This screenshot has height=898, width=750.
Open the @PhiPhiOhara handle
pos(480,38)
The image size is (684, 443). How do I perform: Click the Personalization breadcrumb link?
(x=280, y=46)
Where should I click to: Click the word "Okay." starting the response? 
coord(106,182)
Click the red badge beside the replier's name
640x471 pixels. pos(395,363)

* **YOUR TASK**
Arrange the records above as a two-column CSV with the header columns "instruction" and "location". Give one row per record, with its text under instruction and its answer under location, each in its own quoted field, and replace any line breaks with spaces.

* **ANSWER TO THE TASK**
instruction,location
"This screenshot has height=898, width=750. Open the @PhiPhiOhara handle","pos(480,38)"
"The image size is (684, 443). How do I perform: Click the Personalization breadcrumb link?","(x=280, y=46)"
"Where should I click to: Click the word ""Okay."" starting the response?","coord(106,182)"
"Click the red badge beside the replier's name","640x471 pixels. pos(395,363)"